Documented deviations are judged on merit, not reflex-blocked. "Do not improvise" exists to stop silent drift; an executor that hits a real obstacle (e.g. the plan's approach breaks existing test mocks), adapts minimally, and explains it in NOTES has done the right thing. Approve it if the adaptation serves the plan's intent and stays in scope; treat undocumented deviations as review failures.

VerdictWhenAction
APPROVECriteria pass, scope clean, quality holdsUpdate index status to DONE. Present to the user: diff summary, worktree path and branch, anything from NOTES. Merging is the user's decision — never merge, push, or commit to their branch.
REVISEFixable gapsSendMessage to the same executor with specific, actionable feedback ("criterion 3 fails: X; the error handling in api.ts:90 swallows the error — use the Result pattern per the plan"). Max 2 revision rounds, then BLOCK.
BLOCKSTOP condition hit, scope violated unrecoverably, or revisions exhaustedMark BLOCKED in the index with the reason. Refine or rewrite the plan with what was learned. Tell the user what happened and what changed in the plan.

Running verification commands inside the executor's worktree is fine — it's isolated and disposable. The no-mutating-commands rule protects the user's working tree, not the worktree.
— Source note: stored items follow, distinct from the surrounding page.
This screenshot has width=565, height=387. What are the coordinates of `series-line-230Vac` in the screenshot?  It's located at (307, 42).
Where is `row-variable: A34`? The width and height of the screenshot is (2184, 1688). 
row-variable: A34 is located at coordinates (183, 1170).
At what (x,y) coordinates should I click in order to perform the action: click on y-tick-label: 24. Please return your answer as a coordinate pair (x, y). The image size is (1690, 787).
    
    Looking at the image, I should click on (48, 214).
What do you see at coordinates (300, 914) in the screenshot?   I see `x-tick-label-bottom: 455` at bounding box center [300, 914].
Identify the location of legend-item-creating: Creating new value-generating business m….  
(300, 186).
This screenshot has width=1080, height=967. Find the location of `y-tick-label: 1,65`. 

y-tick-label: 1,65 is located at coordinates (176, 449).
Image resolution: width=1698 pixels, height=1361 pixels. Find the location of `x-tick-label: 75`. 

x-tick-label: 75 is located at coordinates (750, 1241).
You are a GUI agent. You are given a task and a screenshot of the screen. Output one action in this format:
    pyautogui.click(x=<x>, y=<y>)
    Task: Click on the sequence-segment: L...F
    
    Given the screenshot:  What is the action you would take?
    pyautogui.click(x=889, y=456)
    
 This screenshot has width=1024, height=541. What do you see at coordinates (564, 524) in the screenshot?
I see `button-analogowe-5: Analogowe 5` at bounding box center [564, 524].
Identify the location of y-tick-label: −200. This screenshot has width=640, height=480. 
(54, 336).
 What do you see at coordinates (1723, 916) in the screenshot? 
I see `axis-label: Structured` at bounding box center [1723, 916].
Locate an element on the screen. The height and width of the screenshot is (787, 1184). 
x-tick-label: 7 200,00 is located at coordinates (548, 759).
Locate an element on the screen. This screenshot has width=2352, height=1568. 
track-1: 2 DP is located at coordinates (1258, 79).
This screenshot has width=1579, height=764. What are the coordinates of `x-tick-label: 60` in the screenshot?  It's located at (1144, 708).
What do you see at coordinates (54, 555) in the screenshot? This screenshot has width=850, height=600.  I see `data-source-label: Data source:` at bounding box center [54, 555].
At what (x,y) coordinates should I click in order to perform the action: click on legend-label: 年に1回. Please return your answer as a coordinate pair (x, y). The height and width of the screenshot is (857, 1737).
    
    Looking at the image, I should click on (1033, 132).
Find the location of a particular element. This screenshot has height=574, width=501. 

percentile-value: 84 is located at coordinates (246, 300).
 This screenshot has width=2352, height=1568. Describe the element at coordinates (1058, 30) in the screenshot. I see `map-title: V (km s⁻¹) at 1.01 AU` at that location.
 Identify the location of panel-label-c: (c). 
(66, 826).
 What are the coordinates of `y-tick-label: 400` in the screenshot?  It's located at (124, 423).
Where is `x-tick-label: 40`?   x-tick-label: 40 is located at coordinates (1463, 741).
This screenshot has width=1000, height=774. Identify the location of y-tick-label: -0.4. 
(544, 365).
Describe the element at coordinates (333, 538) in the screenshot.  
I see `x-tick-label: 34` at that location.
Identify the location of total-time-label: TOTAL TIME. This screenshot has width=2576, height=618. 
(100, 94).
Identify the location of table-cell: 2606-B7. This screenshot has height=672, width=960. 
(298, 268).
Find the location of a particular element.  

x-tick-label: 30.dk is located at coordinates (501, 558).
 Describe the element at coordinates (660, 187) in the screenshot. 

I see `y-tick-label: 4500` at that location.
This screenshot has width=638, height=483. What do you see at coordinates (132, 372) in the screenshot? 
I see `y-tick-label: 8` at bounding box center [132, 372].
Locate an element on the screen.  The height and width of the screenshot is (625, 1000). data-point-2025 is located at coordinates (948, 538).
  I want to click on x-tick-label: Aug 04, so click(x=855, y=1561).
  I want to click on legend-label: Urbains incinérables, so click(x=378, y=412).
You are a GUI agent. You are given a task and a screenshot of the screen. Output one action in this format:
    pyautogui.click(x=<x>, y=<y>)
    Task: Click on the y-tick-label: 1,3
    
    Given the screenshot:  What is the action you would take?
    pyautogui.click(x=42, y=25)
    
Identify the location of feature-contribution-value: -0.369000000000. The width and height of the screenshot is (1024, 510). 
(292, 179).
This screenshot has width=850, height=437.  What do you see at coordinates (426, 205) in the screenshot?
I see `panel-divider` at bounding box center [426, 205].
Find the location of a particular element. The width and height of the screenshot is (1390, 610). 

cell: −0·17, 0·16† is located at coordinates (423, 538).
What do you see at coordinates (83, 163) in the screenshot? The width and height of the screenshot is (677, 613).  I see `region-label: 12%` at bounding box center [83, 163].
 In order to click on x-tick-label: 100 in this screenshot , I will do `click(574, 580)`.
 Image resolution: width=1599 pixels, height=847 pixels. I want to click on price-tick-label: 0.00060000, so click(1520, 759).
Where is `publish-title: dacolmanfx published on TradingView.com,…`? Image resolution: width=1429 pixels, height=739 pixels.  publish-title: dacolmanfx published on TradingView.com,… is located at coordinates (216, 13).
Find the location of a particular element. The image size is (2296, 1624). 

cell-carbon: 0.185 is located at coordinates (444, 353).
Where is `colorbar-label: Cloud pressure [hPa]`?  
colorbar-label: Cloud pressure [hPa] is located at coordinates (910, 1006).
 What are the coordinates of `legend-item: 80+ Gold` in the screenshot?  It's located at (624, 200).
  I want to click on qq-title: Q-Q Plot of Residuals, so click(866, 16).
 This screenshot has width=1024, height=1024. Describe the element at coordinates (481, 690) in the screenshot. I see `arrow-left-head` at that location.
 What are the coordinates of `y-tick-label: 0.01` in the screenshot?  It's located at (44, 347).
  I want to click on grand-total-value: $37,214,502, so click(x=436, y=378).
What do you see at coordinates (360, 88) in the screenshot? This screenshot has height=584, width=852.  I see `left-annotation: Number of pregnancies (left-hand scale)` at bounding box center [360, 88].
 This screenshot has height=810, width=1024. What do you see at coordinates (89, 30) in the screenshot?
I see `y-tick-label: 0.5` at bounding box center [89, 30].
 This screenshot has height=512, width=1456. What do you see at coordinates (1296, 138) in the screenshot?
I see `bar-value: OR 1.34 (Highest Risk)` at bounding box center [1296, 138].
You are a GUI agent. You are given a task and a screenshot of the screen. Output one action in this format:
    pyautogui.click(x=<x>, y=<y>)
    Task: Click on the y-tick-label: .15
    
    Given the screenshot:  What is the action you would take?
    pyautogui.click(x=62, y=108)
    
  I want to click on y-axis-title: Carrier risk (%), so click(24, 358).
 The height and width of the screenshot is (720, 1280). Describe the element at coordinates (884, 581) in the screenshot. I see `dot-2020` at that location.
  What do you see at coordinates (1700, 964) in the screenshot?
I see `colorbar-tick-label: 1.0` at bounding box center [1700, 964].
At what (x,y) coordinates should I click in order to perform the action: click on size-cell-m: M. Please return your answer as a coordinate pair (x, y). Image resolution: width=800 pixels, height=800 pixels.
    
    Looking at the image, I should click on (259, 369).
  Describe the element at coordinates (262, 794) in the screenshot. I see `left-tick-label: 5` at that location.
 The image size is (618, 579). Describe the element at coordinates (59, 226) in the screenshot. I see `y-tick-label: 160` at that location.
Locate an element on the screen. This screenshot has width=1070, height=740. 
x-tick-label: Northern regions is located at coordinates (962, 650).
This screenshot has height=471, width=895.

reconcile — keep plans/ alive

Process what happened since the last session. Read plans/README.md and every plan file, then per status:

  • DONE — spot-check that the done criteria still hold on the current HEAD (cheap ones only). Mark verified in the index. Don't delete plan files — they're the record.
  • BLOCKED — read the reason. Investigate the underlying obstacle in the codebase. Either rewrite the plan around it (new number if the approach changed fundamentally, in-place refresh otherwise) or mark REJECTED with one line of rationale.
  • IN PROGRESS (stale) — flag it to the user; an executor probably died mid-run. Check the worktree if one exists.
  • TODO — run the drift check. If drifted: re-verify the finding still exists (it may have been fixed in passing), then refresh the "Current state" excerpts and Planned at SHA. If the finding is gone, mark REJECTED ("fixed independently").

Finish with a short report: what's verified done, what was refreshed, what's rejected, and what's executable right now.


--issues — publish plans as GitHub issues

Modifier on any planning invocation (/improve --issues, /improve security --issues). The flag is the user's authorization to create issues — never create them without it.

  1. Preflight: gh auth status succeeds and the repo has a GitHub remote. If either fails, write the plan files as normal and say why issues were skipped.
  2. Show the list of titles about to become issues; confirm once if interactive.
  3. Per plan: gh issue create --title "<plan title>" --body-file <plan file>. Labels: improve plus the category — apply only if the labels exist or can be created without erroring; skip labels rather than fail.
  4. Record each issue URL in the plan's Status block (- **Issue**: <url>) and the index.

The plan file remains the source of truth; the issue is distribution. The self-containment rule pays off here — the issue body needs no edits to make sense to whoever (or whatever) picks it up.